Diterjemahkan otomatis

Seruan untuk Persatuan Ummat Kita

Hatiku terasa berat belakangan ini, memikirkan peristiwa terkini di Iran dan kepergian pemimpin mereka. Terlepas dari pandangan pribadimu tentang kepemimpinannya, beliau adalah simbol yang mewakili Islam di mata dunia. Konflik-konflik ini menyebarkan citra yang terdistorsi tentang apa sebenarnya ajaran iman kita. Kita tahu Islam mengajarkan bahwa tidak ada paksaan dalam beragama-kamu tidak bisa memaksa siapa pun untuk menerimanya. Deen kita menghormati, menghargai, dan melindungi perempuan, memberikan hak-hak mereka yang semestinya. Namun, banyak orang di luar komunitas kita, bahkan beberapa di Iran yang tidak menjalankan ajaran agama, langsung menyerang Islam secara keseluruhan hanya karena mereka tidak setuju dengan kepemimpinan negara itu. Meskipun aku tidak mendukung ekstremisme agama di tanah mana pun-bukan cara kita seharusnya memperkenalkan Islam kepada orang lain dan itu menimbulkan perpecahan-hal itu tidak membenarkan menuduh ajaran Islam secara keliru. Ingat, pada masa Nabi Muhammad yang kita cintai, ada banyak non-Muslim yang tinggal di Arab dan berinteraksi dengannya. Beliau tidak pernah memaksakan keyakinannya pada mereka. Mengapa pemimpin-pemimpin di negara mayoritas Muslim saat ini tidak mengikuti teladannya? Apa yang akan beliau pikirkan tentang ummat kita sekarang? Apakah beliau akan menangis melihat bagaimana kita telah menyimpang? Kita mungkin memiliki perbedaan teologis di antara sesama Muslim, tetapi mengapa kita tidak bersatu ketika salah satu dari kita menghadapi ancaman dari musuh-musuh Islam? Aku melihat beberapa orang Iran bersorak mendukung tindakan Israel dan AS, berpikir itu menguntungkan mereka. Tapi apakah mereka lupa bagaimana kekuatan-kekuatan ini memperlakukan rakyat Palestina? Apakah mereka memilih berpihak pada mereka yang menentang kita daripada keluarga seiman mereka sendiri? Inikah yang menjadi ummat kita? Jadi aku meminta semua orang: tolong kesampingkan perbedaan kita dan berdirilah bersama, terutama sekarang.
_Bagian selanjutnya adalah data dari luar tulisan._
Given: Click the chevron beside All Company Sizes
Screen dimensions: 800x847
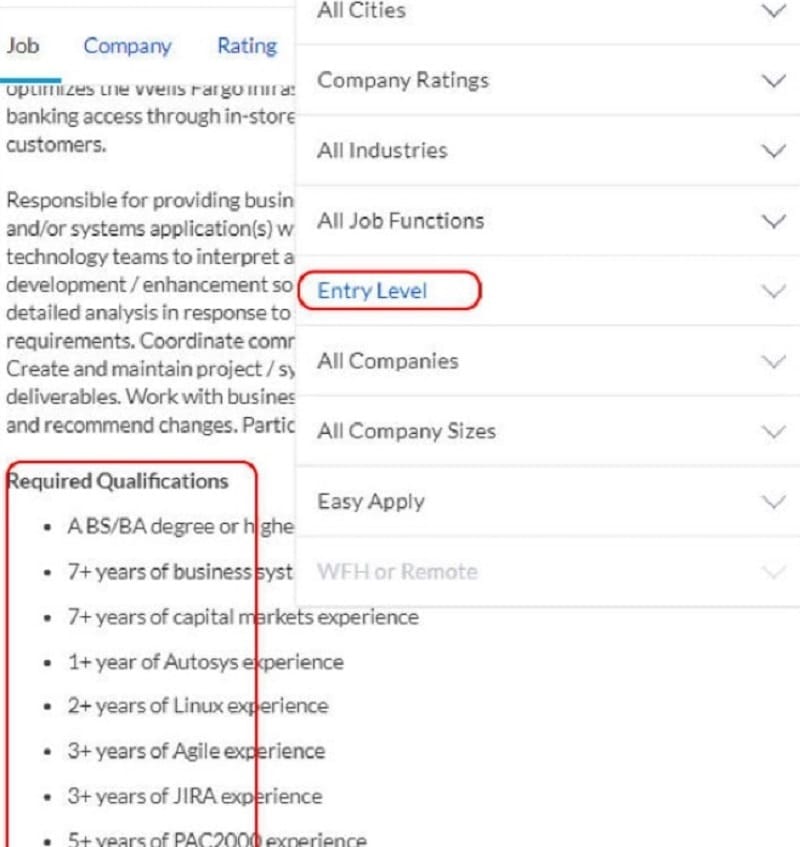Looking at the screenshot, I should (773, 432).
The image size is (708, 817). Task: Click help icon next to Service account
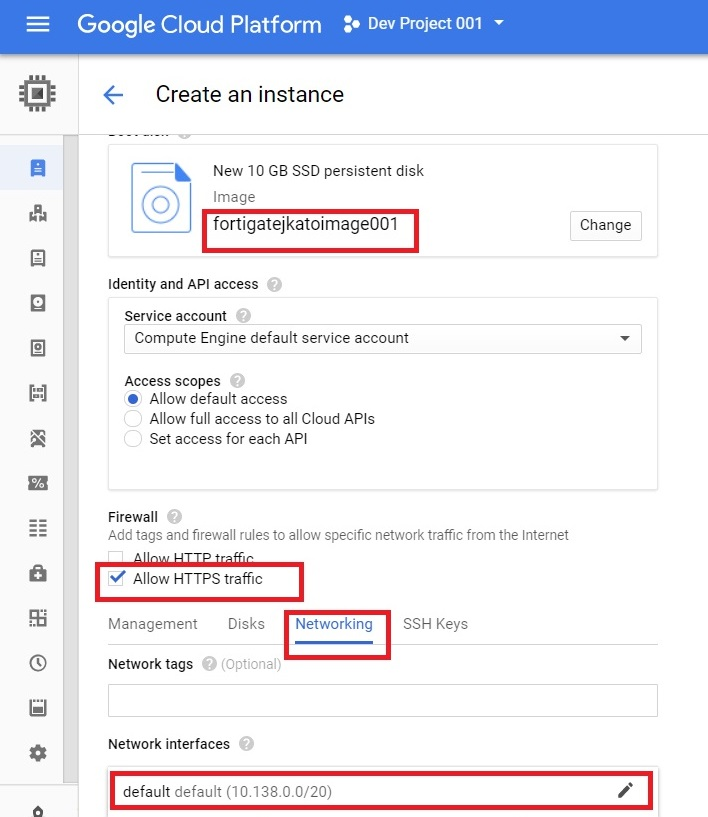click(x=244, y=316)
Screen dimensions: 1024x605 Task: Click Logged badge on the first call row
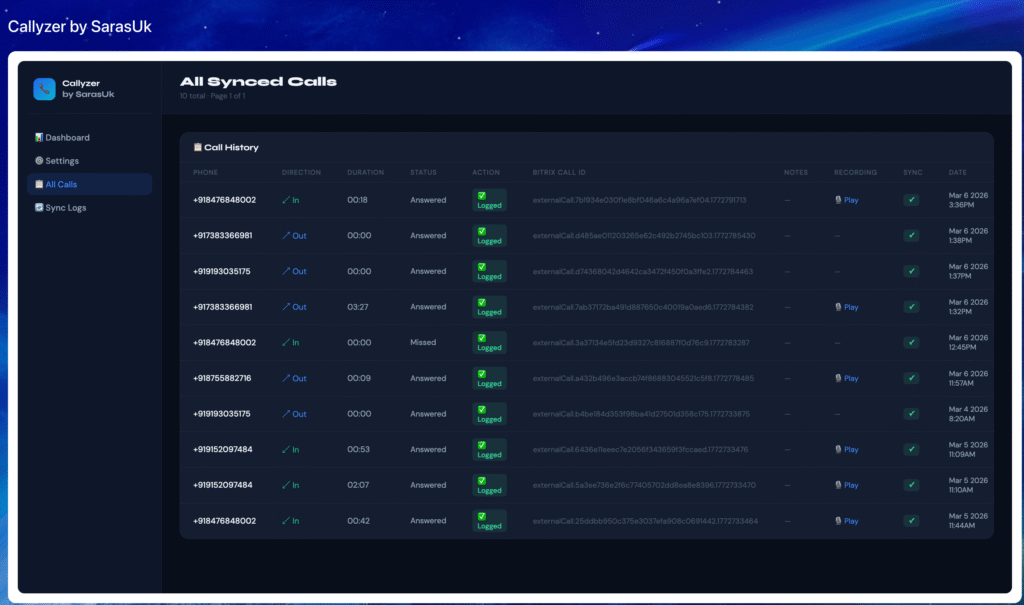[x=489, y=200]
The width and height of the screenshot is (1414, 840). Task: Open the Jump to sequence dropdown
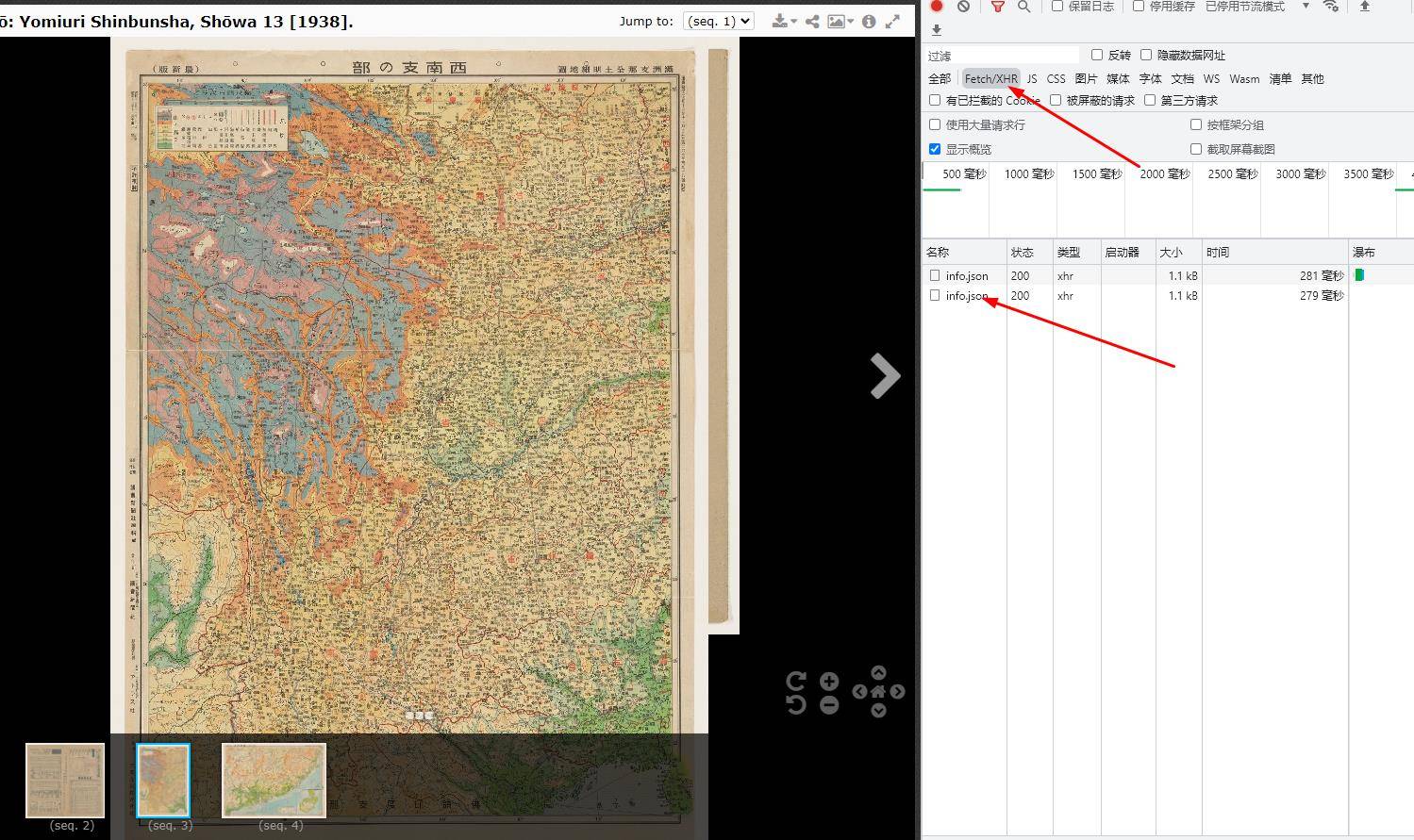click(x=718, y=21)
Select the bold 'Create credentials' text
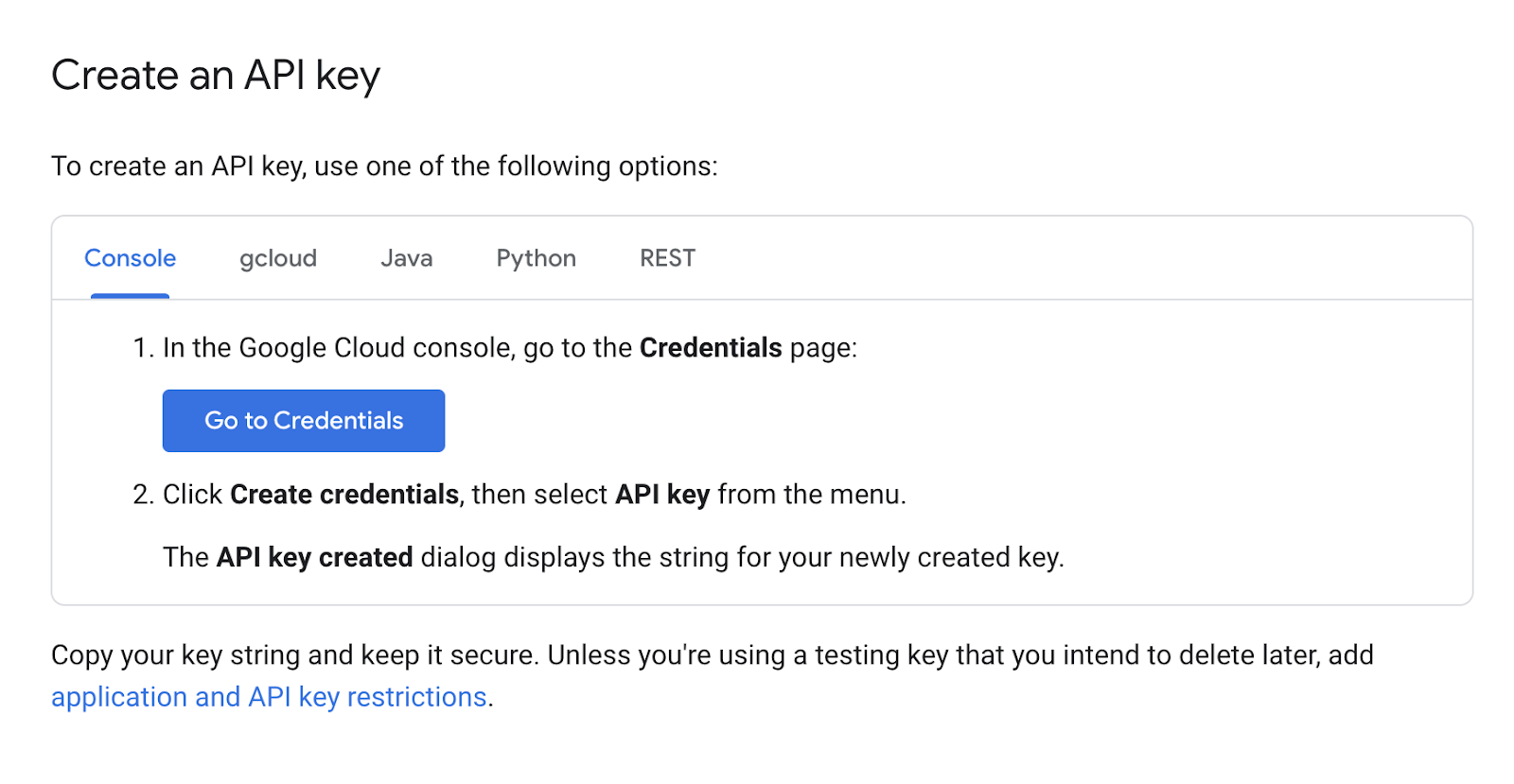1514x784 pixels. tap(343, 494)
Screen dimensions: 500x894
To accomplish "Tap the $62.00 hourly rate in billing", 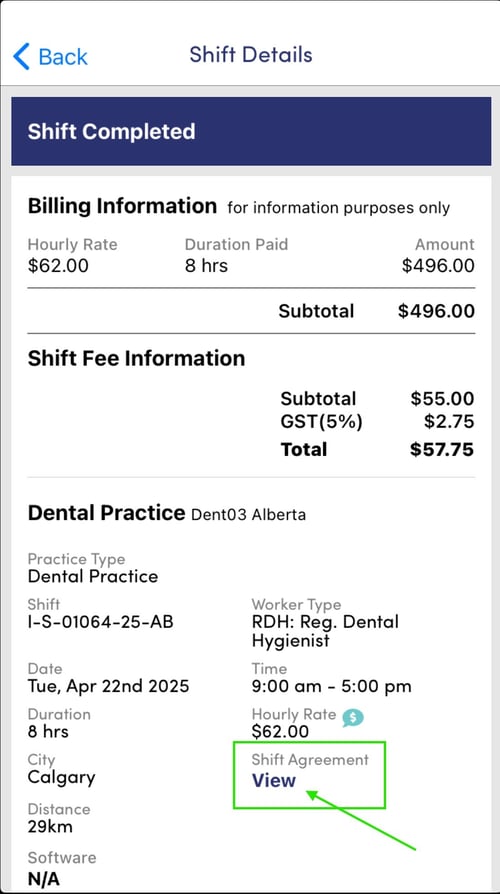I will (58, 266).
Jika bukan untukku, lakukanlah demi ummat kita dan masa depan Islam. Nabi pernah menubuatkan bahwa ummat akan terpecah menjadi 73 golongan, dan hanya satu yang masuk Jannah. Itu sangat mengkhawatirkanku-berapa lama lagi saudara-saudari kita harus menderita? Kapan ini akan berakhir jika kita tidak bersatu melawan mereka yang berusaha menindas kita dan menghapus deen kita? Mari bersatu dan saling mendukung.

+251

Komentar

Bagikan pandangan Anda dengan komunitas.

Diterjemahkan otomatis

Kita sedang diuji. Semoga Allah membimbing kita semua untuk tetap bersatu.

+7
Diterjemahkan otomatis

Aku harap orang-orang bisa memisahkan politik dari keyakinan kita. Islam terus-menerus difitnah.

+11
Diterjemahkan otomatis

Bagian tentang orang Palestina... sungguh menyakitkan melihat sebagian orang melupakan perjuangan itu.

+2
Diterjemahkan otomatis

Bener banget. Media selalu muter-muterin berita. Kenapa kita nggak bisa saling dukung aja daripada berantem?

+5
Diterjemahkan otomatis

Persatuan adalah kekuatan kita. Jazakallah khair atas pengingatnya, saudariku.

+6
Diterjemahkan otomatis

Tepat sekali! Teladan Nabi begitu jelas, tapi para pemimpin kita melupakannya. Bikin kesal banget.

+5
Diterjemahkan otomatis

Mengerikan betapa terpecah belahnya kita. Semoga Allah melindungi umat.

+10
Diterjemahkan otomatis

Ini membuat hatiku hancur 💔 Kita membutuhkan persatuan sekarang lebih dari sebelumnya.